PROBLEM DETAILS =
Starting at the top of the data and ending with the line that holds "Figurative art (437, 250)", transcribe each line exactly; include both ends.
Segment Open
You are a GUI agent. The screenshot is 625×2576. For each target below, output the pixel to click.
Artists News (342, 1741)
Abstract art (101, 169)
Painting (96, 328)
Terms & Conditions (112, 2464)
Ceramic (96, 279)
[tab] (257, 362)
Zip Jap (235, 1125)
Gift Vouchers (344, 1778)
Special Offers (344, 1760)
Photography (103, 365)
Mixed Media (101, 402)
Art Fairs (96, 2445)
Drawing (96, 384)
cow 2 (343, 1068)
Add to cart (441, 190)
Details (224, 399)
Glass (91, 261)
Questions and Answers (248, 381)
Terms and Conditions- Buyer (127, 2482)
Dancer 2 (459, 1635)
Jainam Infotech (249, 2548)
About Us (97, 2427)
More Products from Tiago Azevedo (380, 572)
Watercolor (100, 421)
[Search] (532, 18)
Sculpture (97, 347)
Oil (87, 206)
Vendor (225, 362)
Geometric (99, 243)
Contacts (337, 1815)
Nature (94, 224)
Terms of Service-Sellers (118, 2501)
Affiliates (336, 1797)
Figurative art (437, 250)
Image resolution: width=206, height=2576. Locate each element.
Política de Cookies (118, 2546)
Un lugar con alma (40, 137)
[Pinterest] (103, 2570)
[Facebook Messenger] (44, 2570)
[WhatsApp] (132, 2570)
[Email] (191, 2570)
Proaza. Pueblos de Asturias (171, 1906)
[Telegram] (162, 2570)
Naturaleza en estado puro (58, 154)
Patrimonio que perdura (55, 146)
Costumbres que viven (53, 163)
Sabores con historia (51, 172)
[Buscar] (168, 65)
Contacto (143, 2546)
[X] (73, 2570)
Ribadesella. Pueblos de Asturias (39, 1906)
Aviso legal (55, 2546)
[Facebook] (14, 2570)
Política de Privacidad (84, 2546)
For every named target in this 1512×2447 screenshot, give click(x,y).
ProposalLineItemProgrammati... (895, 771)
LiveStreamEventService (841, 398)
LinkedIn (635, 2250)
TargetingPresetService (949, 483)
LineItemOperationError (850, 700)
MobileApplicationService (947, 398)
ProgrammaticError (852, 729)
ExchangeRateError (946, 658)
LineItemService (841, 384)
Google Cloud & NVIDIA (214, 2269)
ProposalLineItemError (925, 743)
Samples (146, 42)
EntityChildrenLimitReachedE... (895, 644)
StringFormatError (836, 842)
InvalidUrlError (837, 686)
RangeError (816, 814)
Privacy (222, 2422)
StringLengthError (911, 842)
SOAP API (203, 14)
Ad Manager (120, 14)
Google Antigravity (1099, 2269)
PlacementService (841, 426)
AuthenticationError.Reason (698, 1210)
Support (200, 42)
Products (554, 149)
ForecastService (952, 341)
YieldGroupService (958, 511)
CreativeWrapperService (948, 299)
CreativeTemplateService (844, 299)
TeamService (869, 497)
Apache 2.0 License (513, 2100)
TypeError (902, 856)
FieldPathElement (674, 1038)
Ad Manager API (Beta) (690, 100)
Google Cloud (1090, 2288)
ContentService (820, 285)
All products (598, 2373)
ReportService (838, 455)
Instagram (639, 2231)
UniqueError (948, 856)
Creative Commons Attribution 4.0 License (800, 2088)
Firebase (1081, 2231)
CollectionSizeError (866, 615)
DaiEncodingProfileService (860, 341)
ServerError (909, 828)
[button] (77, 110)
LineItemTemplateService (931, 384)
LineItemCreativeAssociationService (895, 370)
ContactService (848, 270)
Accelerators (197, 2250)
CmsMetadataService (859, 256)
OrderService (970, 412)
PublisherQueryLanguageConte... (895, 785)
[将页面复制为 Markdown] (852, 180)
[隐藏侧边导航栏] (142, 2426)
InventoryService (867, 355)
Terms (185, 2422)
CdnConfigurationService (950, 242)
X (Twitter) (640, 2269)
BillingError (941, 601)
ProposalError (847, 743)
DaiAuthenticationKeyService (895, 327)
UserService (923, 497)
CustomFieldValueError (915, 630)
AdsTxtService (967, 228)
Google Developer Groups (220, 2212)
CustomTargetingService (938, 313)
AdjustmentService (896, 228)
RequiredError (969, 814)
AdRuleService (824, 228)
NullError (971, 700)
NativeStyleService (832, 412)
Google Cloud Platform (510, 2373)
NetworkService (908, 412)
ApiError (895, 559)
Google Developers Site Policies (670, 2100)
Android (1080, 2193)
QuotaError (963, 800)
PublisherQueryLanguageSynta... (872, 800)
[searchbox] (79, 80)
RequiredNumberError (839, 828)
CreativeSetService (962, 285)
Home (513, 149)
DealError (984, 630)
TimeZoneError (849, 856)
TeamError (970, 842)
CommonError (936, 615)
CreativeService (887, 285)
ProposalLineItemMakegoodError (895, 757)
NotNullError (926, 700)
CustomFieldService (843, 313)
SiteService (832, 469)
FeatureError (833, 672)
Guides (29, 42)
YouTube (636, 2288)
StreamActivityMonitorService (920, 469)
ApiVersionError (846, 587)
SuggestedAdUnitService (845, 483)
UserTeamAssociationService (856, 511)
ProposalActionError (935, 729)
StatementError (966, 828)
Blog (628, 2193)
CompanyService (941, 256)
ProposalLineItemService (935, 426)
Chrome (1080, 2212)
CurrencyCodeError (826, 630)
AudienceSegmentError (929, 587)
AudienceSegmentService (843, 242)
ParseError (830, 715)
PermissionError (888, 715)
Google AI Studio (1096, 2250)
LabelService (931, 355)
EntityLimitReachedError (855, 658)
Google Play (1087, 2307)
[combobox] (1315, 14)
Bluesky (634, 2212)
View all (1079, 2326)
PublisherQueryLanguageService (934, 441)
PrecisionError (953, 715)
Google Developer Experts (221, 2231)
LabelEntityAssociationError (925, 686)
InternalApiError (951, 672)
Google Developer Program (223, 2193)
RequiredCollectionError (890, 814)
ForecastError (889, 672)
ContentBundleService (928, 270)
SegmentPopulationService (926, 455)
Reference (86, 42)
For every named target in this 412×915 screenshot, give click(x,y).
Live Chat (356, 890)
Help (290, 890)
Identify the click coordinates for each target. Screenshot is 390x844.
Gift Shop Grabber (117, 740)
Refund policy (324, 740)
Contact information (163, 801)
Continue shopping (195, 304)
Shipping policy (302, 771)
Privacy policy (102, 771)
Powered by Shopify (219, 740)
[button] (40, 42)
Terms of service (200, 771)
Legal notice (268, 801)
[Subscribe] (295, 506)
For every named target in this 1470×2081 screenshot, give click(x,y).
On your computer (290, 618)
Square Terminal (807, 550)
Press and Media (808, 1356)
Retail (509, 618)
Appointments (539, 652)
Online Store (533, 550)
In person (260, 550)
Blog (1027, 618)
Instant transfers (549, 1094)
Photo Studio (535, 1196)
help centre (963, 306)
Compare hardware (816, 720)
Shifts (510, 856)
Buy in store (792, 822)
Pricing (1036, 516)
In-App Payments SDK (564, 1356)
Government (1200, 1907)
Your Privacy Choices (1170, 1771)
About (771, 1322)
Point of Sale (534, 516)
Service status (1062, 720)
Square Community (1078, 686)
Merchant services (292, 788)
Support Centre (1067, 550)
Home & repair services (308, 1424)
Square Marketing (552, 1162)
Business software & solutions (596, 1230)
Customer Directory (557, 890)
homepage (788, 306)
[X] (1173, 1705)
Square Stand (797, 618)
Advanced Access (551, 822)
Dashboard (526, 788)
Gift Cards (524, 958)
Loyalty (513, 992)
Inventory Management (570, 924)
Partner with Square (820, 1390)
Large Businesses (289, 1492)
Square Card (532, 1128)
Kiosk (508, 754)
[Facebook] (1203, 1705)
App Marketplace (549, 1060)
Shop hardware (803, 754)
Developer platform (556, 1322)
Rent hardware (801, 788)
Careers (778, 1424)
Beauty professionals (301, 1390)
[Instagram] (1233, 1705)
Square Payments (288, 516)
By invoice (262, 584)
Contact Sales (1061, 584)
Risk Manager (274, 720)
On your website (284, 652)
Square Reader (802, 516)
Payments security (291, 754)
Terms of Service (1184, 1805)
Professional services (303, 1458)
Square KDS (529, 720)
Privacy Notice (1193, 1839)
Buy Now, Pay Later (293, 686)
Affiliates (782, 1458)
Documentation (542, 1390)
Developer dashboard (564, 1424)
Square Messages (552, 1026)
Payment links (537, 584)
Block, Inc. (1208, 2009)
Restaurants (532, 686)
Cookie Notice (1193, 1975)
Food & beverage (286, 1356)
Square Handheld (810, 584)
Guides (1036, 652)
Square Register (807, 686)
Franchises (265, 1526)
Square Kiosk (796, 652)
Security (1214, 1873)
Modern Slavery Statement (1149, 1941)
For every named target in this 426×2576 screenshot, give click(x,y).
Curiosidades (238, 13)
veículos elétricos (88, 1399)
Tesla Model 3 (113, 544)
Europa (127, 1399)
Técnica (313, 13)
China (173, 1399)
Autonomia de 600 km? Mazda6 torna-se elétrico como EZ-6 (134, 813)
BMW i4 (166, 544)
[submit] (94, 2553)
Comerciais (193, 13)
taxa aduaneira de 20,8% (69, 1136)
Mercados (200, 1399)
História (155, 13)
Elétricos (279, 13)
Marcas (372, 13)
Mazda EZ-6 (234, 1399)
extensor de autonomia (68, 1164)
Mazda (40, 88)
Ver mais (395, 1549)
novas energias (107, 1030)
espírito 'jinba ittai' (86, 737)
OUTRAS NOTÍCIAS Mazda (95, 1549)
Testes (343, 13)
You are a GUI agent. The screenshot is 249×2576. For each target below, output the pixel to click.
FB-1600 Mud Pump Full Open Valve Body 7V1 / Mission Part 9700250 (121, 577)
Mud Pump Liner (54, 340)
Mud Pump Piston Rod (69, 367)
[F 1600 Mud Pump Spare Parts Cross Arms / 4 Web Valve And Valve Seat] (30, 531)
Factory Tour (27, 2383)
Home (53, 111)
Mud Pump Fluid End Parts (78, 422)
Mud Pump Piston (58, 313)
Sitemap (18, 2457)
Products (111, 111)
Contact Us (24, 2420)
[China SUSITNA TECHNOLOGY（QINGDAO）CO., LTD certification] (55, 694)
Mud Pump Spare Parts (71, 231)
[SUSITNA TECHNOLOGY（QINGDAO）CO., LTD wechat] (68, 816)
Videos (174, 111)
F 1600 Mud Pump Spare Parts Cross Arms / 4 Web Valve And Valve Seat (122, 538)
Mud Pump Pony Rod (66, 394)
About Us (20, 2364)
Segment Closed
RESULT BELOW =
You are a GUI agent. The screenshot is 625×2576. For each target below, output the pixel to click.
Artists News (342, 1741)
Abstract art (101, 169)
Painting (96, 328)
Terms & Conditions (112, 2464)
Ceramic (96, 279)
[tab] (257, 362)
Zip Jap (235, 1125)
Gift Vouchers (344, 1778)
Special Offers (344, 1760)
Photography (103, 365)
Mixed Media (101, 402)
Art Fairs (96, 2445)
Drawing (96, 384)
cow 2 (343, 1068)
Add to cart (441, 190)
Details (224, 399)
Glass (91, 261)
Questions and Answers (248, 381)
Terms and Conditions- Buyer (127, 2482)
Dancer 2 (459, 1635)
Jainam Infotech (249, 2548)
About Us (97, 2427)
More Products from Tiago Azevedo (380, 572)
Watercolor (100, 421)
[Search] (532, 18)
Sculpture (97, 347)
Oil (87, 206)
Vendor (225, 362)
Geometric (99, 243)
Contacts (337, 1815)
Nature (94, 224)
Terms of Service-Sellers (118, 2501)
Affiliates (336, 1797)
Figurative art (437, 250)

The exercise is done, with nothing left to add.